Lo ammetto, tra tutte le letture della liturgia di Pasqua, ce n’è una che mi è sempre stata un po’ indigesta. Nonostante gli anni di esegesi biblica, che mi hanno aiutato a scendere in profondità in ogni singola parola, ad ogni ascolto è come imbattersi in un macigno posato senza delicatezza sullo stomaco. È uno dei passi più controversi e maggiormente necessari di spiegazione, perché il rischio di fraintendimento è in agguato proprio dietro l’angolo. È forte la tentazione di fare a tutti i costi l’avvocato difensore del testo, ma forse è meglio immergersi in qualche spiegazione di base e lasciarsi poi interrogare senza timori, poiché una fede che non si pone mai domande è come un albero sterile che non porta frutti.
“Dopo queste cose, Dio mise alla prova Abramo.” (Genesi 22,1)
Ahia, lo sentite anche voi questo campanellino d’allarme, vero? Quando, nel testo biblico, Dio decide di mettere alla prova qualcuno, questo significa principalmente due cose: peripezie all’orizzonte per i protagonisti e lieto fine che ripaga di tutte le avventure vissute.
“Prendi tuo figlio, l’unico tuo, colui che ami, Isacco, vai nel territorio di Moria e là offrilo in olocausto.” (Genesi 22,2)

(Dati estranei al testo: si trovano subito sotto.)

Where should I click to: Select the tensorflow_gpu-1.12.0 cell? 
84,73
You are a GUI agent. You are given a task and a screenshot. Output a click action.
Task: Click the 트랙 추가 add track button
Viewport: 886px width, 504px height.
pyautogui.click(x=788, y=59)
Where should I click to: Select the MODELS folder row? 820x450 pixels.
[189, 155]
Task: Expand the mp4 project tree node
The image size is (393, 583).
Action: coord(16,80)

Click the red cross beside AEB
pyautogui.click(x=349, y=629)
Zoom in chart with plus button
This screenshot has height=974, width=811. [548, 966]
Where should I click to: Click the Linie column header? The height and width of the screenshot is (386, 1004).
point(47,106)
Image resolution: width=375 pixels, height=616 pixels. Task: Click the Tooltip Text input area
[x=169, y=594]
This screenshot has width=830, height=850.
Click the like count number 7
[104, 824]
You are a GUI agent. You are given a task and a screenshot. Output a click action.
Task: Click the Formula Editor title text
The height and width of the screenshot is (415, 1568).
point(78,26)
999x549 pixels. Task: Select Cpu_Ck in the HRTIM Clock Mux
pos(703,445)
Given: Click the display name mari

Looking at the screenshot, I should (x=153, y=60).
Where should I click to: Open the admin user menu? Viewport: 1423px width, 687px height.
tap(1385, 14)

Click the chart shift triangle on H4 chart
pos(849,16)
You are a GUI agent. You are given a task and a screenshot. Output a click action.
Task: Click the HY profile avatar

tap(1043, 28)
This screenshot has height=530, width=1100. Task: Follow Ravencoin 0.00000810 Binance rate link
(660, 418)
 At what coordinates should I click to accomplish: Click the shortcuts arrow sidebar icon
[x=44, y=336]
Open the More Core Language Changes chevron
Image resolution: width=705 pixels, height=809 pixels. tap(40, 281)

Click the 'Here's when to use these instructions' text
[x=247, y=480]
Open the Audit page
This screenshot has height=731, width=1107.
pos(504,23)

E tante grazie! Non neghiamolo, qui è impossibile trattenere una smorfia di stupore misto ad incredulità. Impossibile non avere un sussulto di indignazione verso questo Dio che ci sembra crudele e beffardo: ha il coraggio di sottolineare che Isacco è unico ed amato – è il figlio della promessa! – e nonostante questo ne domanda il sacrificio. Cosa avrà provato Abramo? Del suo stato interiore non sappiamo nulla, leggiamo solo che obbedisce e nasconde a tutti la verità, ai servi ed al figlio, perché è troppo dolorosa da condividere: ma siamo sicuri che sia davvero così?
Il finale di questa storia lo conosciamo tutti. Dio interviene all’ultimo momento a fermare la mano di Abramo, Isacco è sostituito con un ariete che si trovava giusto nei paraggi, ad Abramo è donata una benedizione coi fiocchi, di quelle da incorniciare a perenne memoria.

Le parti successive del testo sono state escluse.